Para enfrentar esses desafios, países como os EUA
criaram novas métricas e já recompensam a qualidade, não o volume dos serviços.
Hugo Villegas, presidente da Medtronic na América Latina, diz que a empresa tem
feito várias parcerias com sistemas de saúde que permitam ampliar o acesso a
produtos e serviços de alta qualidade com uma boa relação de custo e benefício.

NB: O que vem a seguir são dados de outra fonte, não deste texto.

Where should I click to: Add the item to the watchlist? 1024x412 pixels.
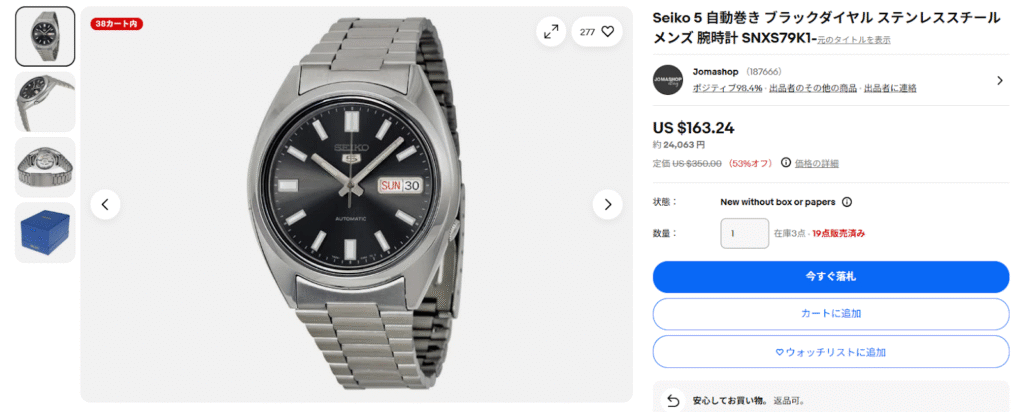click(x=831, y=352)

Na Holanda, por exemplo, participa de uma iniciativa que busca melhorar os
cuidados à saúde de 1.800 pacientes com diabetes tipo 1. “Conseguimos baixar a
hipoglicemia em 82%, o reingresso nos hospitais em 51% e os custo desses
pacientes em 9%.” Segundo Villegas, a empresa só é remunerada se consegue
demonstrar os bons resultados clínicos.
No Brasil, a Medtronic participa de um projeto
piloto com médicos, seguradoras e hospitais privados em que vai avaliar o
tratamento de um grupo de pacientes cardíacos e definir o desfecho clínico
esperado após 18 meses. “Eles serão tratados e continuarão sendo acompanhados
após a alta. Se não tiverem complicações e o tratamento se mostrar efetivo, aí
a equipe será remunerada.” Mas é factível para empresa esperar 18 meses para
ser remunerada? “É uma grande mudança, difícil, mas é factível. Estamos
convencidos de que temos que mudar o modelo de negócios. A sustentabilidade do
setor também será a nossa como empresa.”